Date: 7th–10th century

Geography: Mexico, Mesoamerica, Veracruz

Culture: Veracruz

Medium: Greenstone, pigment

Dimensions: H. 5 x W. 14 7/8 x D. 15 3/4 in. (12.7 x 37.8 x 40 cm)

Classification: Stone-Sculpture

Credit Line: The Michael C. Rockefeller Memorial Collection, Gift of Nelson A. Rockefeller, 1963

Accession Number: 1978.412.15


This greenstone yoke is likely a ceremonial representation of a lighter protective guard worn by Mesoamerican ballgame players.
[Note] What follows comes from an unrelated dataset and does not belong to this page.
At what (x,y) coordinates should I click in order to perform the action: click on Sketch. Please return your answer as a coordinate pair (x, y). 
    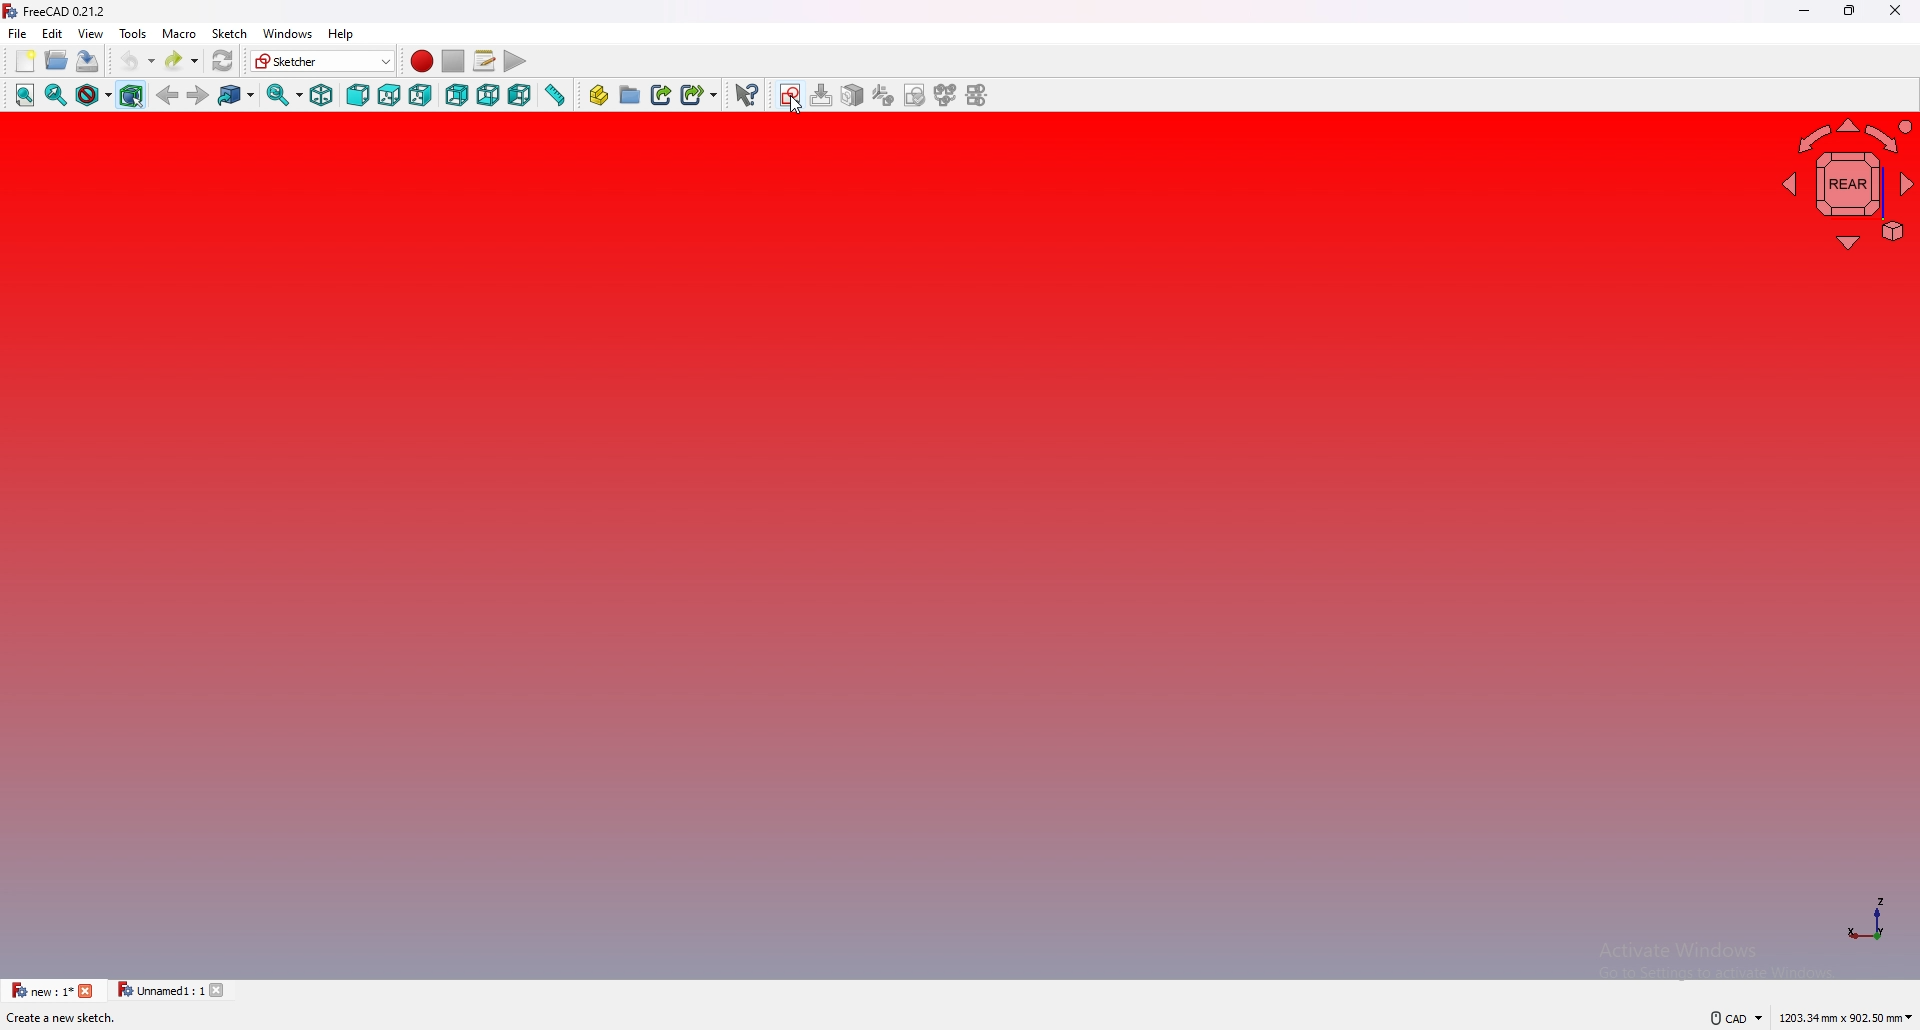
    Looking at the image, I should click on (228, 33).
The batrachian creature carved in the center of the yoke, with its bulging eyes, small nostrils, and elongated mouth parted by a curving tongue, has been identified as a depiction of an earth monster who resides at the entrance to the underworld. Such imagery is appropriate for the ballgame with its resulting sacrifice of blood to nourish the earth and promote fertility. Into the pattern of interlaces and scrolls on each side of the yoke, the artist incorporated a low-relief depiction of a helmeted human head, perhaps a representation of a ballplayer. On each end of the U-shaped yoke is a profile depiction in higher relief of another human face.